Task requirements. Only some lines are wanted. Transcribe, exactly, the lines below from the line with "Click the Add users" up to and including the line with "Open the gear".

Data supplied.
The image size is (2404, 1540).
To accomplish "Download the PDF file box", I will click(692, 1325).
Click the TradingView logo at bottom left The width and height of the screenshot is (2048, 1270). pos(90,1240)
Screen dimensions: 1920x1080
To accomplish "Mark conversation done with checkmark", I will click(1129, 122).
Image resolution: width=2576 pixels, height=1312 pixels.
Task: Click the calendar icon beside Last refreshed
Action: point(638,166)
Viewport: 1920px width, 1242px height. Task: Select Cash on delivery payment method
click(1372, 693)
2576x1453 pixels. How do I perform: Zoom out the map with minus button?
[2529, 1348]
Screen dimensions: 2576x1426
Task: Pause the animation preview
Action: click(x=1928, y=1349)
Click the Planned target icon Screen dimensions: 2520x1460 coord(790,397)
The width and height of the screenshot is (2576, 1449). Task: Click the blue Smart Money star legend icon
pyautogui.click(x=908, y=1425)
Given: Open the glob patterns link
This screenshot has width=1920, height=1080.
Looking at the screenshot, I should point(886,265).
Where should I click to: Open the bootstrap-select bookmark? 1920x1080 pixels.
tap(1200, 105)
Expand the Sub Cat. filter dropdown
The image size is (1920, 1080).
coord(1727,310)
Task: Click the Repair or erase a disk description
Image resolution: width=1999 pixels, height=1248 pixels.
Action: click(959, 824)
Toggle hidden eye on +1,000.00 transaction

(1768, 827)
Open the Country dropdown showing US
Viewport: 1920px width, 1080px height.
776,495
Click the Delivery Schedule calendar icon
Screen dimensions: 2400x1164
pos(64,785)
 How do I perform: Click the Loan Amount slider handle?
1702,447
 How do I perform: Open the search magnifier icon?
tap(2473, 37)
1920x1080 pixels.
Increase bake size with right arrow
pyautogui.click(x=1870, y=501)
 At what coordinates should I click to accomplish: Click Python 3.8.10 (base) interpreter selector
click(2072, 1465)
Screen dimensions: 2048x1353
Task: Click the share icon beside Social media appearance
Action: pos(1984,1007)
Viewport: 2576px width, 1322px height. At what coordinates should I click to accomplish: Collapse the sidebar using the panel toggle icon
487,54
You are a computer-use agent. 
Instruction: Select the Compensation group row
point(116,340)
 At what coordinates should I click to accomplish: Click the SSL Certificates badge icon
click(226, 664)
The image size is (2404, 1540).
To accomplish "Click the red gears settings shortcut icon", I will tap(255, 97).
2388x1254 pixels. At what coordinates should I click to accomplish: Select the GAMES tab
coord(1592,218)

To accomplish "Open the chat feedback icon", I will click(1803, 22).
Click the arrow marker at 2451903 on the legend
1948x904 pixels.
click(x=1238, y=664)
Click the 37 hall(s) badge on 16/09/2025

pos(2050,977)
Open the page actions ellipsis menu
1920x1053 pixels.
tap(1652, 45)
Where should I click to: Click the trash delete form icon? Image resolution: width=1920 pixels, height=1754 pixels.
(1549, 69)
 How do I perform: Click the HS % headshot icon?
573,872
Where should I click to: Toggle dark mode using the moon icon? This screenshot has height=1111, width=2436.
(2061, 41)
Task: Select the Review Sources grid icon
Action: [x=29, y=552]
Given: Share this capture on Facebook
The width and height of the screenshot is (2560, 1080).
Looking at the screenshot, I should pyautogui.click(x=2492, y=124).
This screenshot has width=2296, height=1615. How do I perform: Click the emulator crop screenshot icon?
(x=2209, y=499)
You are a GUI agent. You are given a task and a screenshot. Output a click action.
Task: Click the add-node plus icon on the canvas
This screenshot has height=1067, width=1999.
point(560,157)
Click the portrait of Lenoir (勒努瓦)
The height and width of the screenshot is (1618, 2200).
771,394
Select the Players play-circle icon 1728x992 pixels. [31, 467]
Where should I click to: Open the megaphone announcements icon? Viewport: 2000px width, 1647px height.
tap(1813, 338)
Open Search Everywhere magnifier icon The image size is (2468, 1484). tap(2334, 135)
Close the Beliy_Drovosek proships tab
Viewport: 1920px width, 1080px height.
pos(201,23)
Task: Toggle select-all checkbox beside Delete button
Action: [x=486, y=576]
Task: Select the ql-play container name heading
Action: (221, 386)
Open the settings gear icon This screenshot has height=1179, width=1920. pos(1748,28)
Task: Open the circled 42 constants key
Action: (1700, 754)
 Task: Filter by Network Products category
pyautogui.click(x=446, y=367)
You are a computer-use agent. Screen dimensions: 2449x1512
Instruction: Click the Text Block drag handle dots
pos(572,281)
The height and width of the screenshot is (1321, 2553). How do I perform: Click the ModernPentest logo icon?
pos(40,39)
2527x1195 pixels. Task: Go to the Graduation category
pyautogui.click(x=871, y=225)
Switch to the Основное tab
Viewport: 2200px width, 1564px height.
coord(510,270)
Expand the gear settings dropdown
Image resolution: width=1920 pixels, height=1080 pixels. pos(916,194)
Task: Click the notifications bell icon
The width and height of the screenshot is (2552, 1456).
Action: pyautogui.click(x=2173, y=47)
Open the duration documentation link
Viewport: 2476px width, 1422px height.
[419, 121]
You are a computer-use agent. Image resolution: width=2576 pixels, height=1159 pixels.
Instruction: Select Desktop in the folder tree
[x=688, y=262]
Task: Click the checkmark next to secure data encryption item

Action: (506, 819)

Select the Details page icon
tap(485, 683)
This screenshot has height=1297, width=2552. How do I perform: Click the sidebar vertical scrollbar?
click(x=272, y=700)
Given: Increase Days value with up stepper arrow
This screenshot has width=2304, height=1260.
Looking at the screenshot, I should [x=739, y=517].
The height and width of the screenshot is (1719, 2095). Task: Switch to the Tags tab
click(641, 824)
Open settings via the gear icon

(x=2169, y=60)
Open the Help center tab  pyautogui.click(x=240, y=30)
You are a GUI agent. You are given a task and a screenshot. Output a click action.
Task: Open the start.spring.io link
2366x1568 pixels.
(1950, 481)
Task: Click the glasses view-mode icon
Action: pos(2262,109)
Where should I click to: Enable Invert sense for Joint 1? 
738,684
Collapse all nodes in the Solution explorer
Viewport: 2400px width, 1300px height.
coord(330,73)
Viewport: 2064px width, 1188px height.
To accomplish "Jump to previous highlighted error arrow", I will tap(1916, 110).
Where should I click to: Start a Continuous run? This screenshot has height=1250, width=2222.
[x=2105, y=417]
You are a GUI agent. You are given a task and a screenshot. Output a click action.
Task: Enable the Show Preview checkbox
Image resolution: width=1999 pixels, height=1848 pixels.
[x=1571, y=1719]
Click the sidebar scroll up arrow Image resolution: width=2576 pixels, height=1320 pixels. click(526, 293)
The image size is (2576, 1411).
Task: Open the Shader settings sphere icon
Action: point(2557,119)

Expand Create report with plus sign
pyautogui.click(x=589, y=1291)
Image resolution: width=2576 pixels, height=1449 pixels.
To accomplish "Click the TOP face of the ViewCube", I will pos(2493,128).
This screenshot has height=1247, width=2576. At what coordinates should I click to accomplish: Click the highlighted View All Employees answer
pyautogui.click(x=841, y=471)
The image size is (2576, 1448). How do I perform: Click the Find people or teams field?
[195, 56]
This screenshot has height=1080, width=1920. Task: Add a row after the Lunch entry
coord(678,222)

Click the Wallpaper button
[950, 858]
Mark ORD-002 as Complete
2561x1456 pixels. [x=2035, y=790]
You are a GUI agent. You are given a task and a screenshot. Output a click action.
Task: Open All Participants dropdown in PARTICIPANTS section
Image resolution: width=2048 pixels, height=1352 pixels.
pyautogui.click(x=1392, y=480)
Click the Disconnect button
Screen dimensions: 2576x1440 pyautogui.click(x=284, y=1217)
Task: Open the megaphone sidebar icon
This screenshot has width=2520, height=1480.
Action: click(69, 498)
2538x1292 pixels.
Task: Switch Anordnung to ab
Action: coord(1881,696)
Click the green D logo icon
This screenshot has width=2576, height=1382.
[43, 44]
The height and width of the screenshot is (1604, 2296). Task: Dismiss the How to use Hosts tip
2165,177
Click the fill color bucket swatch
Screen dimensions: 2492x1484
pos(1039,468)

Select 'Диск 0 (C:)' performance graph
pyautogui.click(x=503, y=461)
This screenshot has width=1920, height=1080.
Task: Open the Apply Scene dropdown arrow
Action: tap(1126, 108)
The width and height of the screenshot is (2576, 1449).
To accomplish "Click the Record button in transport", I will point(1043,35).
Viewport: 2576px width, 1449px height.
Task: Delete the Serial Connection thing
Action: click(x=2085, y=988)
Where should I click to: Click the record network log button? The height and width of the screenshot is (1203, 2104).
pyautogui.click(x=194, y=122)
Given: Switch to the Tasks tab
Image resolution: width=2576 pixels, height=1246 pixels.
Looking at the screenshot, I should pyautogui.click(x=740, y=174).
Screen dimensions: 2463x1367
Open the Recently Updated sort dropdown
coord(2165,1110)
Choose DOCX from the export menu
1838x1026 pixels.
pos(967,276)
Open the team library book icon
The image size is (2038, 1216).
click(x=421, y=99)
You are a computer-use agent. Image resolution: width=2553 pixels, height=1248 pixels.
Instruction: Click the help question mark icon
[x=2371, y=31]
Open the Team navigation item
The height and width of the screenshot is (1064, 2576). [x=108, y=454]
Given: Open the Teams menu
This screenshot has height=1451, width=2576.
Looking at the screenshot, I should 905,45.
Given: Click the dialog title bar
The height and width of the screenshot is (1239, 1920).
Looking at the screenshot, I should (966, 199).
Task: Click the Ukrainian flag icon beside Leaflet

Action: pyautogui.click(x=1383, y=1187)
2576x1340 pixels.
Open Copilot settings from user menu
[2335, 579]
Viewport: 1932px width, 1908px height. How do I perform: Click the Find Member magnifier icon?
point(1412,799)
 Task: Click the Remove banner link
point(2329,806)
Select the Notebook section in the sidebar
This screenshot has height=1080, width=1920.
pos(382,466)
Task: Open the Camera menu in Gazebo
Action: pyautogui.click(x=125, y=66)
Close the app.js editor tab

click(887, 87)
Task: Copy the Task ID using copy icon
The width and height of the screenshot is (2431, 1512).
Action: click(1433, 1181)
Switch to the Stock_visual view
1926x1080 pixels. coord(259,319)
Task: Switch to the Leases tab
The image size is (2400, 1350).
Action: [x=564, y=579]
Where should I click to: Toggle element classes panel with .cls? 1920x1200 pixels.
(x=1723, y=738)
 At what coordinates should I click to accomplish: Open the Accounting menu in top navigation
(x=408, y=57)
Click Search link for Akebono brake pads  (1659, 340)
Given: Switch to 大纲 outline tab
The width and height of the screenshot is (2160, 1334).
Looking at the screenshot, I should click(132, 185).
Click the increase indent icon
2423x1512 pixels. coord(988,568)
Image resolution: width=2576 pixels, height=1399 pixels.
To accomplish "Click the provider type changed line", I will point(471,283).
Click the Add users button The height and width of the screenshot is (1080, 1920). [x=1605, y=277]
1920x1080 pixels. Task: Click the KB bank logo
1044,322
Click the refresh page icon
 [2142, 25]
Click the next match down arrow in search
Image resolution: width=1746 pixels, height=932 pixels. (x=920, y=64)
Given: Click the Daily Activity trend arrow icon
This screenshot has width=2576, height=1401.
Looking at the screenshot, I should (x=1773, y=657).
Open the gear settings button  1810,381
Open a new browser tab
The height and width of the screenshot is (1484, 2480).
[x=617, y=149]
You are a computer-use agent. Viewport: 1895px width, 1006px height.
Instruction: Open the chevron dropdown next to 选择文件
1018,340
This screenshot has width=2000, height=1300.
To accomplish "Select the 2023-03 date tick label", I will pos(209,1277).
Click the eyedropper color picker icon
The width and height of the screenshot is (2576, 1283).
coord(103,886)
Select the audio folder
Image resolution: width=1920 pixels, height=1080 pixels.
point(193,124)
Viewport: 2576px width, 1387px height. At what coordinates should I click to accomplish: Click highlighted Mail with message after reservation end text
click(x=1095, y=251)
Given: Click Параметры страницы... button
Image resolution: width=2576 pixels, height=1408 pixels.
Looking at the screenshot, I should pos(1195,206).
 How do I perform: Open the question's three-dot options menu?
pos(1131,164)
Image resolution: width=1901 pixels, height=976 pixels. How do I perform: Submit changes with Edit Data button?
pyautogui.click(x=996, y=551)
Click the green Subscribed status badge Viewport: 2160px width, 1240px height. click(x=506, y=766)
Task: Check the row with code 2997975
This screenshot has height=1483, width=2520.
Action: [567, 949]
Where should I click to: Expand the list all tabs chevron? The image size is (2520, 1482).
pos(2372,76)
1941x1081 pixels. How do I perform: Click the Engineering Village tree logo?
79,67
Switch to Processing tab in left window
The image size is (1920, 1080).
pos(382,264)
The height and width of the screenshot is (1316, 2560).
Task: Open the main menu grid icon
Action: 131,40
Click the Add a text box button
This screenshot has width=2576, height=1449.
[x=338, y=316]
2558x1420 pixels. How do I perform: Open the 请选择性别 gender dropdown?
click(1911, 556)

Answer below.
Click the Add users button The height and width of the screenshot is (1080, 1920). [x=1605, y=277]
1920x1080 pixels. Task: Click the KB bank logo
1044,322
Click the refresh page icon
 [2142, 25]
Click the next match down arrow in search
Image resolution: width=1746 pixels, height=932 pixels. (x=920, y=64)
Given: Click the Daily Activity trend arrow icon
This screenshot has width=2576, height=1401.
Looking at the screenshot, I should (x=1773, y=657).
Open the gear settings button  1810,381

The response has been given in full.